▸ **Word and element locating data**
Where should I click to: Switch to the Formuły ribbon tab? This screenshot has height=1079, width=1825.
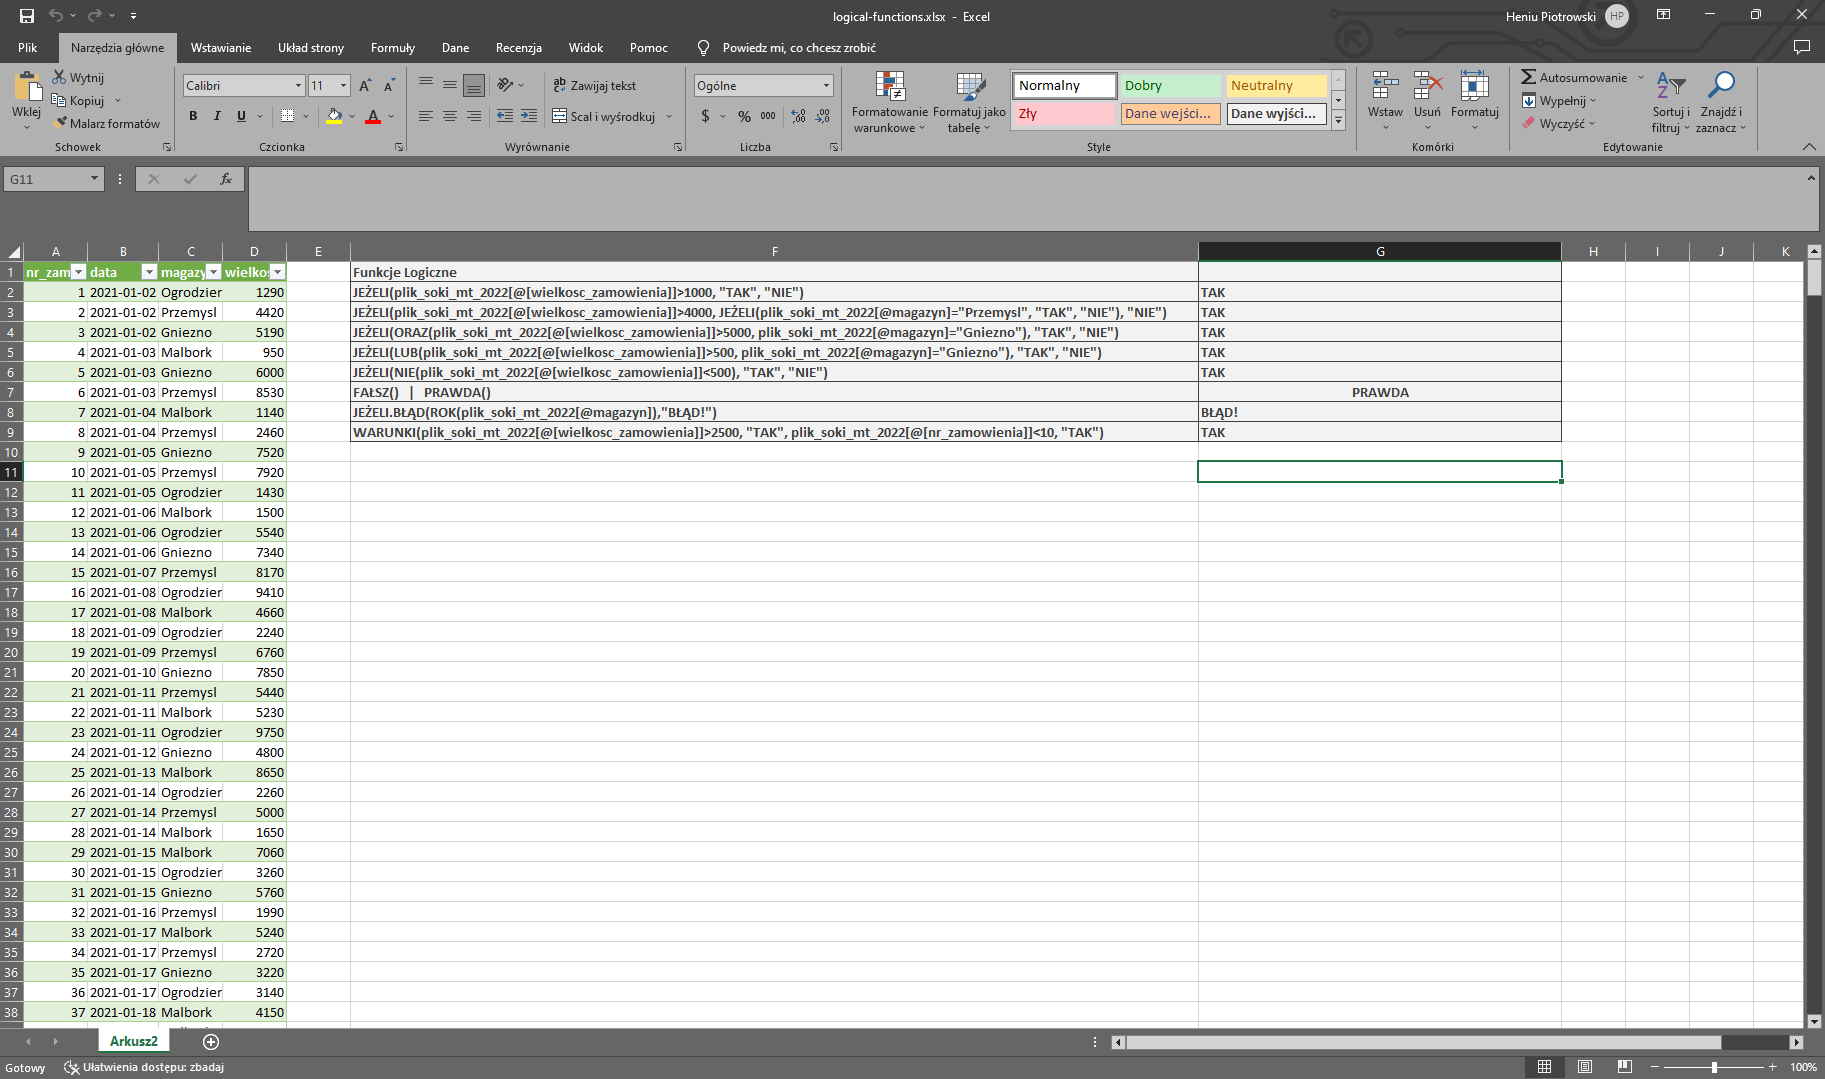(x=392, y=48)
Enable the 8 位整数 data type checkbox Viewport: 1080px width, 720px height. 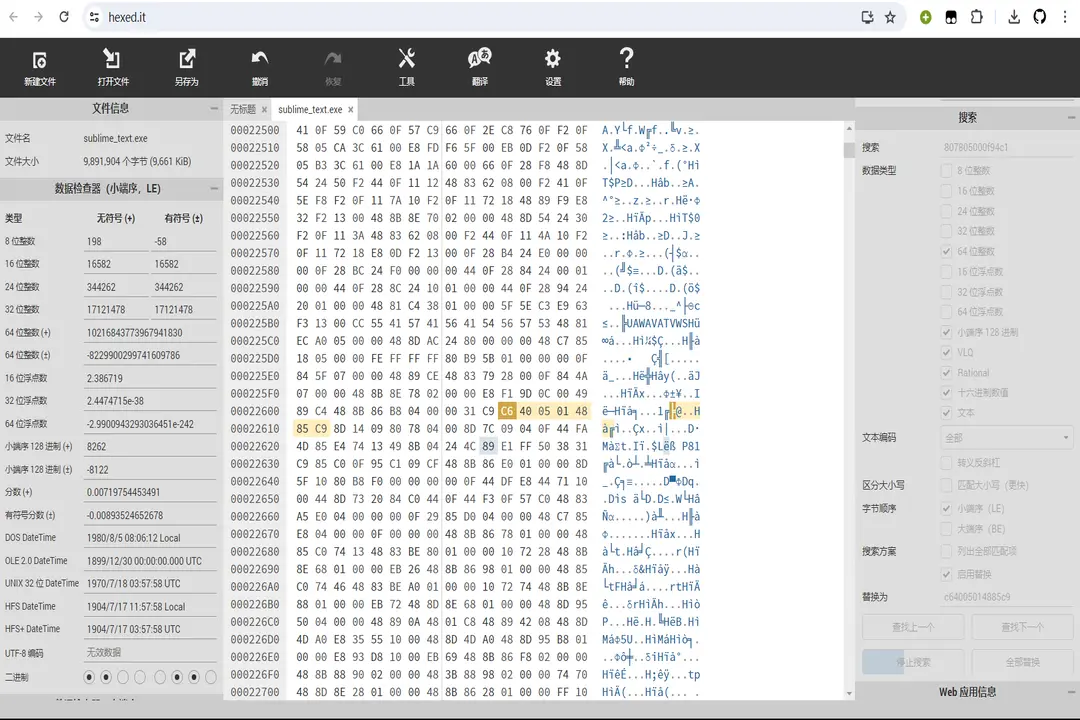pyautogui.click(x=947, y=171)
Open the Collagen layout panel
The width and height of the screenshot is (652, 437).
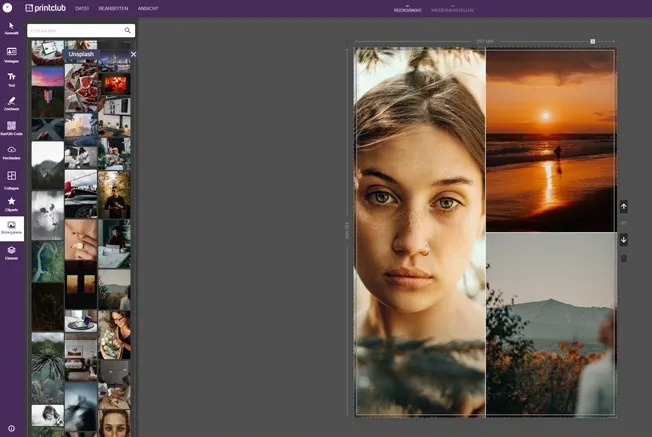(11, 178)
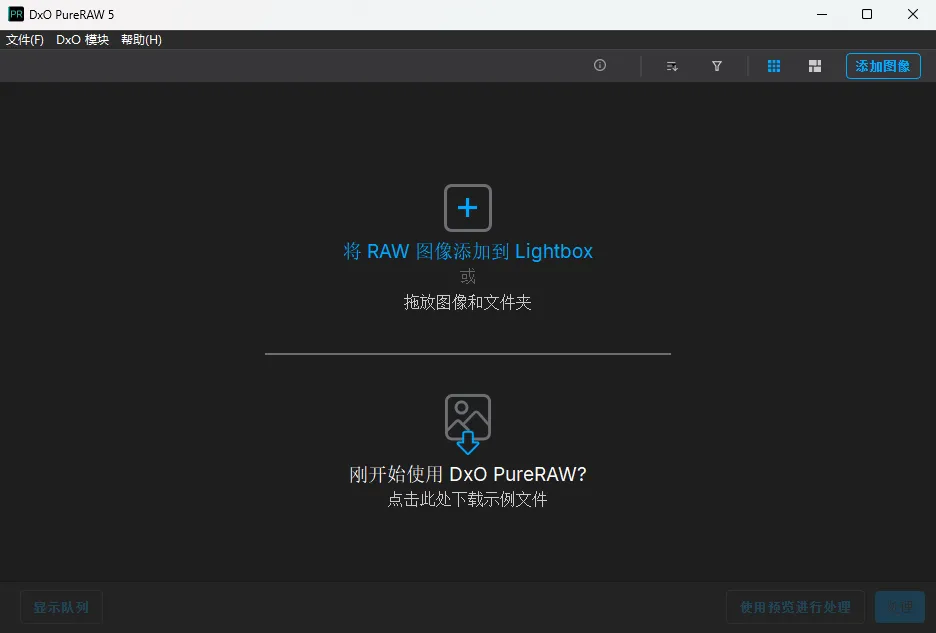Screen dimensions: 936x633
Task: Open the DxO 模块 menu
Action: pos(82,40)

▸ **Directions for this task**
Convert the stretch of the records from the line containing "Open the Collagen layout panel" through the end into a Markdown table with the columns Row and Line, skipping blank lines. Leave the pictures out of the table.

▸ **Written reply**
| Row | Line |
|---|---|
| 1 | Open the Collagen layout panel |
| 2 | The width and height of the screenshot is (652, 437). |
| 3 | (11, 178) |
| 4 | Screen dimensions: 936x633 |
| 5 | Task: Open the DxO 模块 menu |
| 6 | Action: pos(82,40) |